- Fittstown, Oklahoma Fittstown, Oklahoma
- Coordinates: 34°36′33″N 96°38′26″W﻿ / ﻿34.60917°N 96.64056°W
- Country: United States
- State: Oklahoma
- County: Pontotoc

Area
- • Total: 1.07 sq mi (2.78 km^{2})
- • Land: 1.07 sq mi (2.78 km^{2})
- • Water: 0 sq mi (0.00 km^{2})
- Elevation: 856 ft (261 m)

Population (2020)
- • Total: 78
- • Density: 72.8/sq mi (28.09/km^{2})
- Time zone: UTC-6 (Central (CST))
- • Summer (DST): UTC-5 (CDT)
- ZIP code: 74842
- Area code: 580
- GNIS feature ID: 2805317

= Fittstown, Oklahoma =

Fittstown is an unincorporated community in Pontotoc County, Oklahoma, United States. As of the 2020 census, Fittstown had a population of 78. Fittstown is located on U.S. Route 377, 11 mi south-southeast of Ada. Fittstown has a post office with ZIP code 74842.
==Demographics==

Historical population
| Census | Pop. | Note | %± |
| 2020 | 78 |  | — |
U.S. Decennial Census

===2020 census===
As of the 2020 census, Fittstown had a population of 78. The median age was 29.0 years. 19.2% of residents were under the age of 18 and 14.1% of residents were 65 years of age or older. For every 100 females there were 69.6 males, and for every 100 females age 18 and over there were 57.5 males age 18 and over.

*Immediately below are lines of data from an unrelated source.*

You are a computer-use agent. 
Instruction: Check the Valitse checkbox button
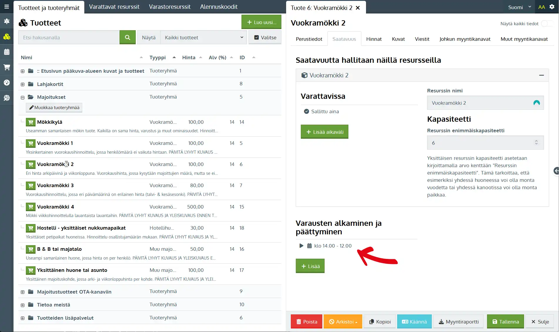coord(265,38)
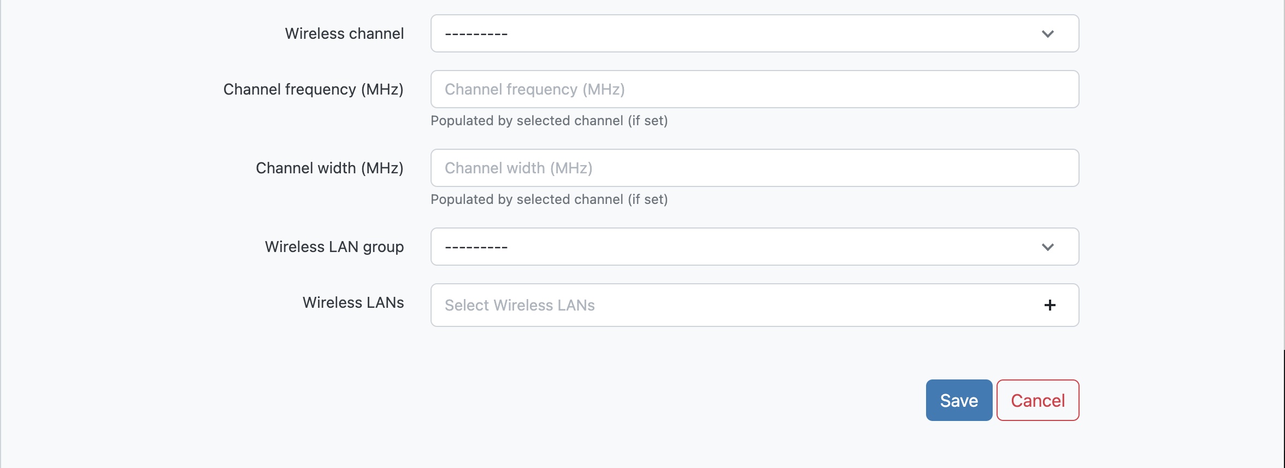The image size is (1285, 468).
Task: Expand the Wireless LAN group dropdown
Action: pos(754,247)
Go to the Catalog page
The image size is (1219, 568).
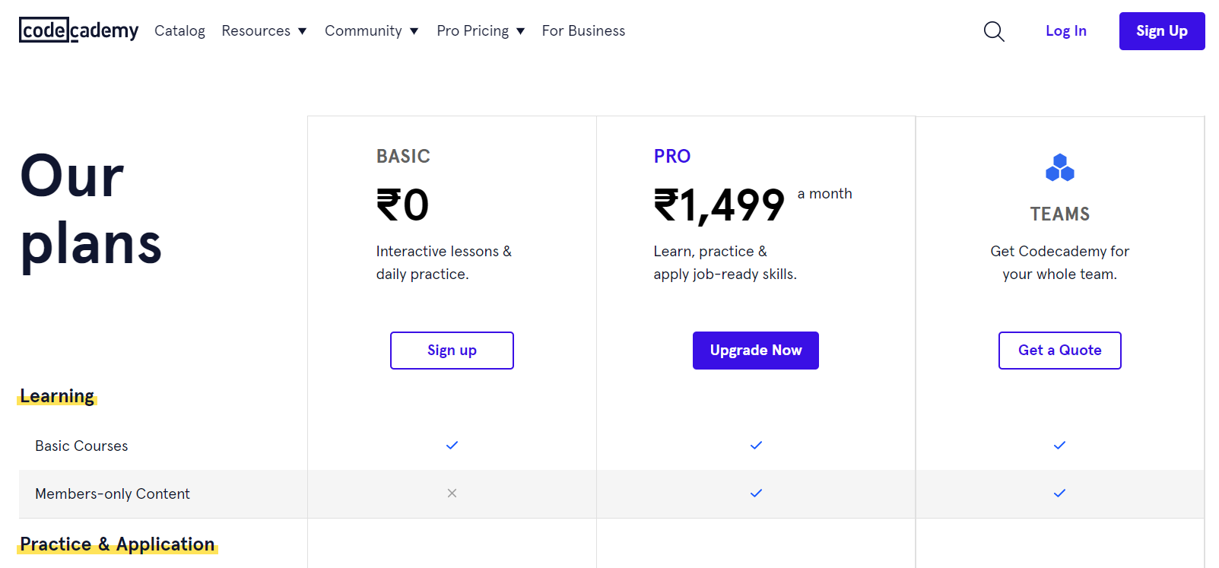[179, 31]
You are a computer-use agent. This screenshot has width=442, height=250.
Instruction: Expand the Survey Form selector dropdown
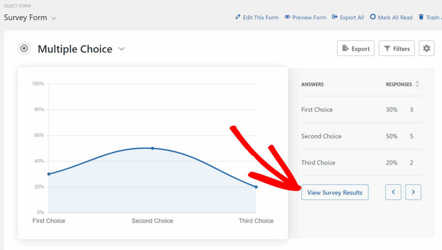click(x=54, y=18)
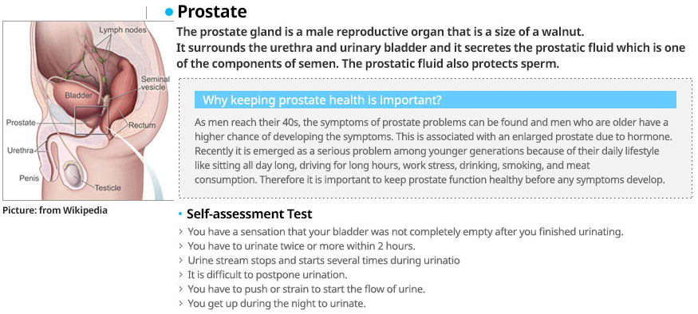Click chevron before 'Urine stream stops and starts'
This screenshot has width=698, height=314.
[x=181, y=260]
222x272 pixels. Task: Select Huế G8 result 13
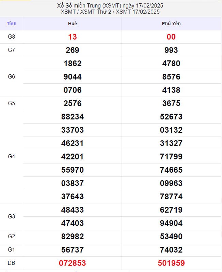coord(72,37)
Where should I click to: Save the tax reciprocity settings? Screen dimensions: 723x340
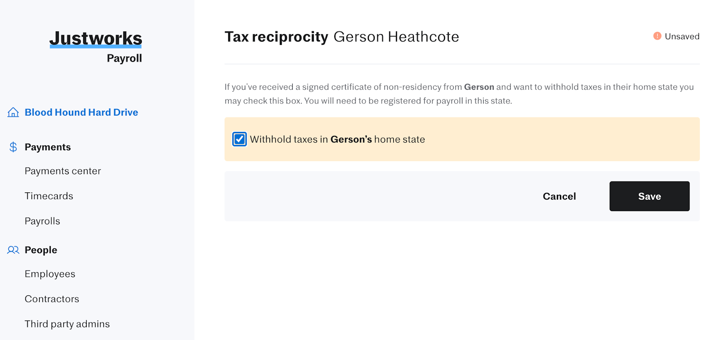[649, 196]
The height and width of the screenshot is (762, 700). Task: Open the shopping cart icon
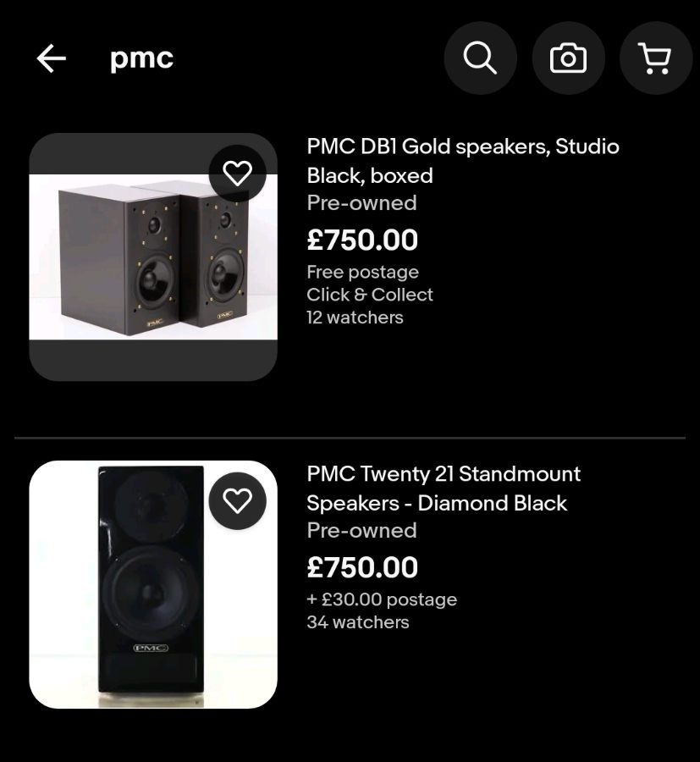tap(656, 58)
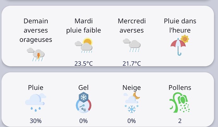This screenshot has width=218, height=127.
Task: Select the 21.7°C temperature value
Action: pos(132,64)
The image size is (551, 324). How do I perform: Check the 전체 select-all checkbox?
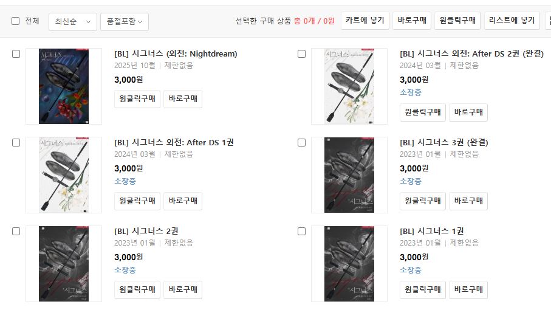(x=15, y=21)
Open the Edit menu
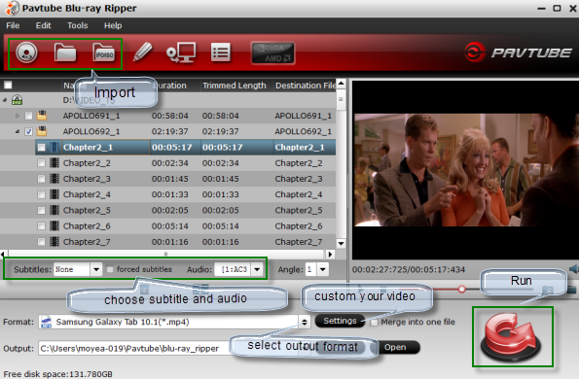Screen dimensions: 579x379 click(x=43, y=25)
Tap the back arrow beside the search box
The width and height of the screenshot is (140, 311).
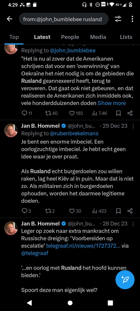pyautogui.click(x=10, y=19)
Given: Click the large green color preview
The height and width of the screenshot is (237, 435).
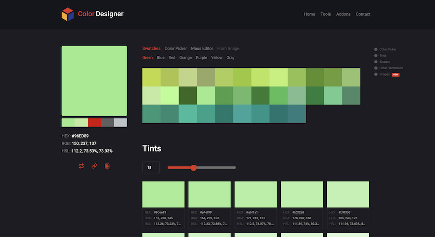Looking at the screenshot, I should [94, 81].
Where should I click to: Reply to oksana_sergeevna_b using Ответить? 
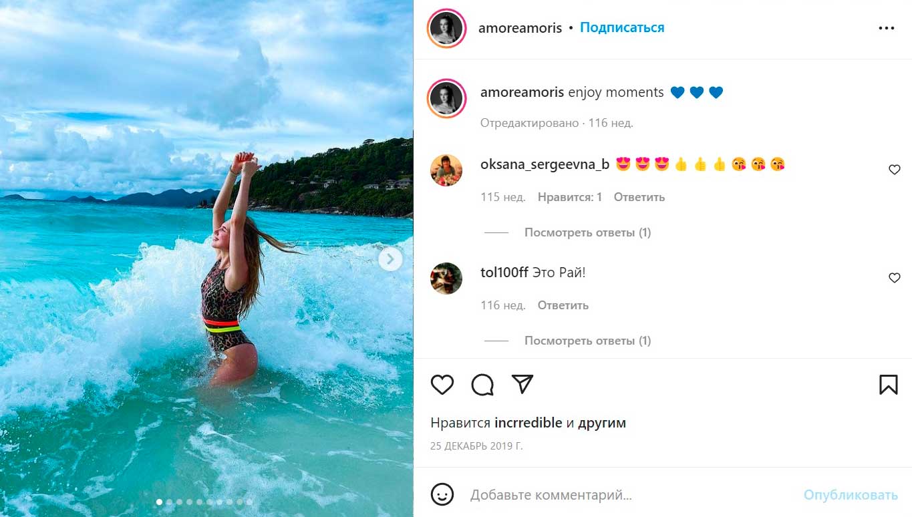point(639,197)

0.0% of residents lived in urban areas, while 100.0% lived in rural areas.

There were 26 households in Fittstown, of which 19.2% had children under the age of 18 living in them. Of all households, 53.8% were married-couple households, 7.7% were households with a male householder and no spouse or partner present, and 30.8% were households with a female householder and no spouse or partner present. About 38.5% of all households were made up of individuals and 19.2% had someone living alone who was 65 years of age or older.

There were 38 housing units, of which 31.6% were vacant. The homeowner vacancy rate was 20.0% and the rental vacancy rate was 0.0%.

Racial composition as of the 2020 census
| Race | Number | Percent |
|---|---|---|
| White | 53 | 67.9% |
| Black or African American | 0 | 0.0% |
| American Indian and Alaska Native | 19 | 24.4% |
| Asian | 0 | 0.0% |
| Native Hawaiian and Other Pacific Islander | 0 | 0.0% |
| Some other race | 1 | 1.3% |
| Two or more races | 5 | 6.4% |
| Hispanic or Latino (of any race) | 3 | 3.8% |

==Education==
It is within the Stonewall Public Schools school district.